Perché? Perché se lì ci fosse la pace, sarebbe come dire che le religioni possono coesistere, e nessuna deve fare proselitismo, vincere sulle altre, essere più forte. Sarebbe come dire che tutti hanno ragione senza che nessuno abbia torto. Sarebbe come far cessare d’improvviso le ragioni, proprie e degli altri, e dover ammettere che tutto ciò che è stato, e tutta la politica conflittuale di 4mila anni di storia, i conseguenti morti e le risorse spese e le carriere costruite… sono inutili, vuote, quelle si che sono state errori.
Non è dunque questo o quel popolo che ha sbagliato, ma noi uomini nella nostra interezza e collettività, ovunque siamo, in qualsiasi parte del mondo, e qualsiasi sia la nostra lingua, religione e colore della pelle.
Ecco, alla fine delle mille discussioni, cosa secondo me a Natale, come in tutti gli altri giorni dovrebbe fare, ci ricorda la “terra delle terre sante”. Che la vera dimensione dell’uomo è superare quel conflitto, superandolo come superamento dell’idea stessa di conflitto, e riconoscerlo come inutile, non necessario, non giustificabile. Ed al contempo, renderci conto che se uno solo “vincesse” prevalendo sull’altro, quella vittoria sarebbe la sconfitta di tutto ciò che di migliore può aspirare il genere umano. Vincere sull’altro, è annientare l’idea della convivenza nella diversità.
E questa non è una battaglia “lontana”, in una terra altra, in un conflitto che non ci riguarda. Ma è una guerra continua di ciascuno di noi in qualsiasi anfratto del mondo siamo. E che riguarda le nostre città, comunità… sin nelle nostre case… ed in definitiva sin dentro noi stessi. Perché i primi che dobbiamo convincere e sconfiggere siamo noi. Le nostre convinzioni, i nostri pregiudizi, le cose che ci hanno detto e insegnato, e cercare di fare un passo né avanti né indietro, ma semplicemente oltre.
Io non condanno come moralmente ingiusto un attentato ad un cittadino israeliano, lo considero un offesa ed un attentato a me stesso come individuo, compiuto da un mio fratello verso un altro mio fratello dietro il paravento inammissibile di una qualsiasi religione sorella della mia. Io non condanno come un crimine contro l’umanità una strage di bambini in un campo profughi, lo considero una strage ingiustificabile di miei figli compiuta da altri miei fratelli, dietro un paravento ingiustificabile di una presunta sicurezza o vendetta.
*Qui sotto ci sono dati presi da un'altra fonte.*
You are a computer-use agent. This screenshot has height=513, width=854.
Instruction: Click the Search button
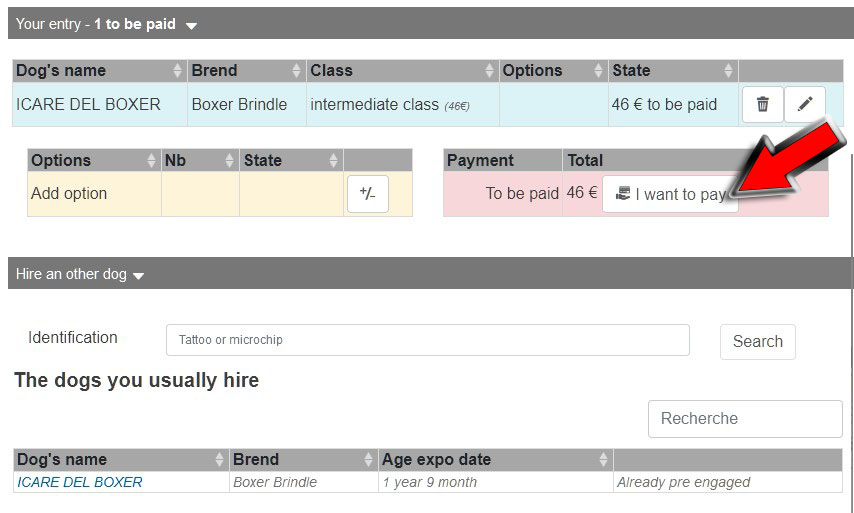pos(758,341)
Io condanno come istigatore al genocidio il sedicente Rabbino, il presunto Imam, il finto Cardinale che offrono la propria conoscenza, la propria oratoria, le proprie parole e il facile scudo della propria posizione per fomentare, giustificare, accreditare, diffondere, una politica di odio e di morte. Io condanno come loro complici chi li plaude, chi li ascolta, chi li cita, chi li difende, chi li finanzia e chi li appoggia… e come fratelli che sbagliano chi li segue. E sento tutto il peso morale di non fare abbastanza per una contro-voce intellettuale che possa smascherare questi impostori della religione e strumenti della morte.
Infondo, la terra santa, è un simbolo. Che sta lì, a concentra in sé la natura stessa del conflitto. Un conflitto presente ovunque, e che rende tutti noi protagonisti, e tutto il mondo una terra santa.